RECORD EXTRACTS:
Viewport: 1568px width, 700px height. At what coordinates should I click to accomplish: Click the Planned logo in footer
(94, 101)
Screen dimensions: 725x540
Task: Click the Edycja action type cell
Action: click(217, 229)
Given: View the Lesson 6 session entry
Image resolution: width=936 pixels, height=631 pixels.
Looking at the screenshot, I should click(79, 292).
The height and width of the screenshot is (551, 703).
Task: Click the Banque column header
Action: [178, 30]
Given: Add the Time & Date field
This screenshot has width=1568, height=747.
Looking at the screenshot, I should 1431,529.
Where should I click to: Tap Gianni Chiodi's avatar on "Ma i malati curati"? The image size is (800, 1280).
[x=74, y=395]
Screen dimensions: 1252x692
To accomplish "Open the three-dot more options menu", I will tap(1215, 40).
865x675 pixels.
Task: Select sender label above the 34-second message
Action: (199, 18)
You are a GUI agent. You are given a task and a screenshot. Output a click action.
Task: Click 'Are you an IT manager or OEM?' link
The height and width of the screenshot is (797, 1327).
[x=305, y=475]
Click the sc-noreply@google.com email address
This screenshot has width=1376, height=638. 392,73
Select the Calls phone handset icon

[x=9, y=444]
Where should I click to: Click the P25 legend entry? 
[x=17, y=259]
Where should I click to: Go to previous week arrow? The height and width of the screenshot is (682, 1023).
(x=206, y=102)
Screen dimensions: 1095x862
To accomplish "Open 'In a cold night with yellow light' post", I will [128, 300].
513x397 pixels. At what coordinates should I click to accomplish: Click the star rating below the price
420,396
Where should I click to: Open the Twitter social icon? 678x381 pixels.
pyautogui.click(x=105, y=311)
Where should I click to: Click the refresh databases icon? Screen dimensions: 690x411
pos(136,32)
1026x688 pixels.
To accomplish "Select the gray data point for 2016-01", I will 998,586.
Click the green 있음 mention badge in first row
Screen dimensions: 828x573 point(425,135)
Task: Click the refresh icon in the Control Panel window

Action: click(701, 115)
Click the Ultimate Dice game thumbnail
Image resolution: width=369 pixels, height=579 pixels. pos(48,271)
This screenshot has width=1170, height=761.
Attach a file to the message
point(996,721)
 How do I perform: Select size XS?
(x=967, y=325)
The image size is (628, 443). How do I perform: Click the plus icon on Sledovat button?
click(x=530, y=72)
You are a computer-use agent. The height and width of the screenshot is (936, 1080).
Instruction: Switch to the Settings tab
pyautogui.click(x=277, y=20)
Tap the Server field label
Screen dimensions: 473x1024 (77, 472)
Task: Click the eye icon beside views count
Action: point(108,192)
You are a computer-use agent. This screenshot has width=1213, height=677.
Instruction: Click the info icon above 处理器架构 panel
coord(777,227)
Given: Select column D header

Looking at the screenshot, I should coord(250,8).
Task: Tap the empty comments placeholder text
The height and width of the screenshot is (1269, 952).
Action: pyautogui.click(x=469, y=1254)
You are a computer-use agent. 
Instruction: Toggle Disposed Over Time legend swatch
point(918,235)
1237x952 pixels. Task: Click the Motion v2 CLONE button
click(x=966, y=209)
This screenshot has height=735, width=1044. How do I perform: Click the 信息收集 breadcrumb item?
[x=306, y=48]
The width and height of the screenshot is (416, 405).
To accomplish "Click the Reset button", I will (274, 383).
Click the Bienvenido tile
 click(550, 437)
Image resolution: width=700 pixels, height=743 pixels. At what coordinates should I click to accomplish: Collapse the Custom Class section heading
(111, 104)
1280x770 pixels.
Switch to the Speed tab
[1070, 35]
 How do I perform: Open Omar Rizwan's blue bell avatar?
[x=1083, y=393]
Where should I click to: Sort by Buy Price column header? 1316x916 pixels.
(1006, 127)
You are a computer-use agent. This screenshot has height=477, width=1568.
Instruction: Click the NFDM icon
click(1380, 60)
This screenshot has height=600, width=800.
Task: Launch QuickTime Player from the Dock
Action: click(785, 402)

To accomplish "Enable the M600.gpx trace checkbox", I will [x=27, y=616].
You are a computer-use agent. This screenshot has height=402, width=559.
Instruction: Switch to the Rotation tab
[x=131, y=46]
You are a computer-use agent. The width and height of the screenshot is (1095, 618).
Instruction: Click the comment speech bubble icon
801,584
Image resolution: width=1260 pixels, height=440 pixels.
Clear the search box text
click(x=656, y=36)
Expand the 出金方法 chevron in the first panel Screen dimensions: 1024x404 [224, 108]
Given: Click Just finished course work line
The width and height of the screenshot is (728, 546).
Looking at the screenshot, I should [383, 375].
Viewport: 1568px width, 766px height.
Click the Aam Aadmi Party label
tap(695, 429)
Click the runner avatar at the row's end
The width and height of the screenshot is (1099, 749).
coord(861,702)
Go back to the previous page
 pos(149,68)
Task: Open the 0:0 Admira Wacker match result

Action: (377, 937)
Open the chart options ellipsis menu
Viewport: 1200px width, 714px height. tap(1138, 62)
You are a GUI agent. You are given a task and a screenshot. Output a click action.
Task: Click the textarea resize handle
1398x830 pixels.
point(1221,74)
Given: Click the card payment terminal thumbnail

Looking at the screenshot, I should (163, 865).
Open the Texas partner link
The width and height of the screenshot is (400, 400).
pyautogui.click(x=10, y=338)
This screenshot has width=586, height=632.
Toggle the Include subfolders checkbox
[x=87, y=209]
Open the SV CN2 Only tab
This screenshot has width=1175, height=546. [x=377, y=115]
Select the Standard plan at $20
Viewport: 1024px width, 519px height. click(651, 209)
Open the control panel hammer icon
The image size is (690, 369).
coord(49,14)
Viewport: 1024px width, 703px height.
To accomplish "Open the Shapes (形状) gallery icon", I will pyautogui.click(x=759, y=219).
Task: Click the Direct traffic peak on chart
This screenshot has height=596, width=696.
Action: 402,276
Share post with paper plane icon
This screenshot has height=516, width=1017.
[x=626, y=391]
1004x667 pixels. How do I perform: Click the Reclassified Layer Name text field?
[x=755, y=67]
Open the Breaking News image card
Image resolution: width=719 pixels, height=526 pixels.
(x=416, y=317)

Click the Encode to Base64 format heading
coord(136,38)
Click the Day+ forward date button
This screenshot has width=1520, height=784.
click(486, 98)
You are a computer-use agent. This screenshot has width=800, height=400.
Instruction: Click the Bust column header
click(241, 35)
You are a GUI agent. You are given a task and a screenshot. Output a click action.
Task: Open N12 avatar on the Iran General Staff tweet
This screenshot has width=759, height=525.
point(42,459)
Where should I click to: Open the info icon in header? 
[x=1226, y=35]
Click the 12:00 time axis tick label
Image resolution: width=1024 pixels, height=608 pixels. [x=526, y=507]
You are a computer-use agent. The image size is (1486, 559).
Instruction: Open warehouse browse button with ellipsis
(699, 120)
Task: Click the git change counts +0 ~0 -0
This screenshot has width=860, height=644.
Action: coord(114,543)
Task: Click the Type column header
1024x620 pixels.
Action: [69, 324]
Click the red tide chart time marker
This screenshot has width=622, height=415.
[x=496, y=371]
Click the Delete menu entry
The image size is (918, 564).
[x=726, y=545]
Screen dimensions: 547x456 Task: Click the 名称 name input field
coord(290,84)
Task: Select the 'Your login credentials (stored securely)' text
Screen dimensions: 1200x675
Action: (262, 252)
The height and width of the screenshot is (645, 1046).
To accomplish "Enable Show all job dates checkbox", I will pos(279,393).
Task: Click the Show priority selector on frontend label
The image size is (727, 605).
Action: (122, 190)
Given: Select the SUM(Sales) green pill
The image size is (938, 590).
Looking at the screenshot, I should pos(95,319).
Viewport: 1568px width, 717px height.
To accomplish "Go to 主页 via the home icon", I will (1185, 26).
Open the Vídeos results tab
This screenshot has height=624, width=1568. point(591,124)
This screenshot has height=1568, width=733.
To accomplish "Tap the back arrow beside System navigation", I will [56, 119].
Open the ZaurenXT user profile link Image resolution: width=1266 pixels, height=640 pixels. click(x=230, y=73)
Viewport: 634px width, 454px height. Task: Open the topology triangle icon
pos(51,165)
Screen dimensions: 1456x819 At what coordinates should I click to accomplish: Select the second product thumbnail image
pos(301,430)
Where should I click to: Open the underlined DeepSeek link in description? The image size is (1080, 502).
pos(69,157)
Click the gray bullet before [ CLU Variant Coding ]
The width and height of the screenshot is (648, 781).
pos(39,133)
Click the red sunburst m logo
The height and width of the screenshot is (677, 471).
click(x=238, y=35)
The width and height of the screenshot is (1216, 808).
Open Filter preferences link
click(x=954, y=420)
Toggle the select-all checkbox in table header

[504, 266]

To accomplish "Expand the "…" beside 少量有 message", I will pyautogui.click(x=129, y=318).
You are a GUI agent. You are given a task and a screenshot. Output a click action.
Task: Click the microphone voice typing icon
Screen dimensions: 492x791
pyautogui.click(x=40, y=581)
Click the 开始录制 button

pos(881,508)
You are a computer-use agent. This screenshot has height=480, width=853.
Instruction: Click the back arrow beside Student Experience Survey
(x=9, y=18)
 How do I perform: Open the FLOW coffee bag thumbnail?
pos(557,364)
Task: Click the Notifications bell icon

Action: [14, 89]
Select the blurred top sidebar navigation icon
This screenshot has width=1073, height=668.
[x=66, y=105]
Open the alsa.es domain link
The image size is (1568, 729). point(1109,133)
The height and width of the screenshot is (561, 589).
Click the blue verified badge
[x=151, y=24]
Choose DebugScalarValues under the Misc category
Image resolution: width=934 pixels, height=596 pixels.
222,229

ASSIGNED TASK: Output exactly the lines of the material above from the one containing "Open the Vídeos results tab" up to and including the one containing "Click the red sunburst m logo".

TASK RESULT:
Open the Vídeos results tab
This screenshot has height=624, width=1568. point(591,124)
This screenshot has height=1568, width=733.
To accomplish "Tap the back arrow beside System navigation", I will [56, 119].
Open the ZaurenXT user profile link Image resolution: width=1266 pixels, height=640 pixels. click(x=230, y=73)
Viewport: 634px width, 454px height. Task: Open the topology triangle icon
pos(51,165)
Screen dimensions: 1456x819 At what coordinates should I click to accomplish: Select the second product thumbnail image
pos(301,430)
Where should I click to: Open the underlined DeepSeek link in description? The image size is (1080, 502).
pos(69,157)
Click the gray bullet before [ CLU Variant Coding ]
The width and height of the screenshot is (648, 781).
pos(39,133)
Click the red sunburst m logo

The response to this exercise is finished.